* **PROBLEM DETAILS**
Every entry, from first to last, is to be written out exactly.

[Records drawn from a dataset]
--*--

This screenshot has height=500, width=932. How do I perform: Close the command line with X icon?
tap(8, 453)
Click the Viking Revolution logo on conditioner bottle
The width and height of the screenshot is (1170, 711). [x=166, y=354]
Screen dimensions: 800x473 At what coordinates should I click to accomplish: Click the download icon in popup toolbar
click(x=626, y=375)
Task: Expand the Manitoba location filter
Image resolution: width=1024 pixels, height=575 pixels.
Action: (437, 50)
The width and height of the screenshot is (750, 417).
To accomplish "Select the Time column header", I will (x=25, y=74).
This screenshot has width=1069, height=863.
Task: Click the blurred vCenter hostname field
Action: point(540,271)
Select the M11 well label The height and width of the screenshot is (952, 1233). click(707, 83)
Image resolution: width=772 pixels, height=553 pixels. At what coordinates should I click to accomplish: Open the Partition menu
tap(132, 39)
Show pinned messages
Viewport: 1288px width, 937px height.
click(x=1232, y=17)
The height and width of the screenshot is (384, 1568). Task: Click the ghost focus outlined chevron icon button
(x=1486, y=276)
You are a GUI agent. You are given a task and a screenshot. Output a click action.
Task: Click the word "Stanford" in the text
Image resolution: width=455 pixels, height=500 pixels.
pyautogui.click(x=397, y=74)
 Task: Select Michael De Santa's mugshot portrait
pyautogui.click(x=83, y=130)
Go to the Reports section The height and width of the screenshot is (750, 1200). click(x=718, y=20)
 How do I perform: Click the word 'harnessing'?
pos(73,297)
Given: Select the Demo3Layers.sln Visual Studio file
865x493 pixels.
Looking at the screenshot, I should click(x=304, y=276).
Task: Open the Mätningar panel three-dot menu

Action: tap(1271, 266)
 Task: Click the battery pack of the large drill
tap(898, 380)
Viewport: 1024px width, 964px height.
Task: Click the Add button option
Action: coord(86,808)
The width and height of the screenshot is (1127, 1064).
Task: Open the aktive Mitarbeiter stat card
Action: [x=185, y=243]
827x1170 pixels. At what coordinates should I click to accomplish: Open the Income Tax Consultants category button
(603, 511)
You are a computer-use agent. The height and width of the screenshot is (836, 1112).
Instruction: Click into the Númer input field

--*--

* **ANSWER FOR THE TASK**
This screenshot has height=500, width=932. How do I perform: Close the command line with X icon?
tap(8, 453)
Click the Viking Revolution logo on conditioner bottle
The width and height of the screenshot is (1170, 711). [x=166, y=354]
Screen dimensions: 800x473 At what coordinates should I click to accomplish: Click the download icon in popup toolbar
click(x=626, y=375)
Task: Expand the Manitoba location filter
Image resolution: width=1024 pixels, height=575 pixels.
Action: (437, 50)
The width and height of the screenshot is (750, 417).
To accomplish "Select the Time column header", I will (x=25, y=74).
This screenshot has width=1069, height=863.
Task: Click the blurred vCenter hostname field
Action: point(540,271)
Select the M11 well label The height and width of the screenshot is (952, 1233). click(707, 83)
Image resolution: width=772 pixels, height=553 pixels. At what coordinates should I click to accomplish: Open the Partition menu
tap(132, 39)
Show pinned messages
Viewport: 1288px width, 937px height.
click(x=1232, y=17)
The height and width of the screenshot is (384, 1568). Task: Click the ghost focus outlined chevron icon button
(x=1486, y=276)
You are a GUI agent. You are given a task and a screenshot. Output a click action.
Task: Click the word "Stanford" in the text
Image resolution: width=455 pixels, height=500 pixels.
pyautogui.click(x=397, y=74)
 Task: Select Michael De Santa's mugshot portrait
pyautogui.click(x=83, y=130)
Go to the Reports section The height and width of the screenshot is (750, 1200). click(x=718, y=20)
 How do I perform: Click the word 'harnessing'?
pos(73,297)
Given: Select the Demo3Layers.sln Visual Studio file
865x493 pixels.
Looking at the screenshot, I should click(x=304, y=276).
Task: Open the Mätningar panel three-dot menu

Action: tap(1271, 266)
 Task: Click the battery pack of the large drill
tap(898, 380)
Viewport: 1024px width, 964px height.
Task: Click the Add button option
Action: coord(86,808)
The width and height of the screenshot is (1127, 1064).
Task: Open the aktive Mitarbeiter stat card
Action: [x=185, y=243]
827x1170 pixels. At what coordinates should I click to accomplish: Open the Income Tax Consultants category button
(603, 511)
You are a computer-use agent. The height and width of the screenshot is (836, 1112).
Instruction: Click into the Númer input field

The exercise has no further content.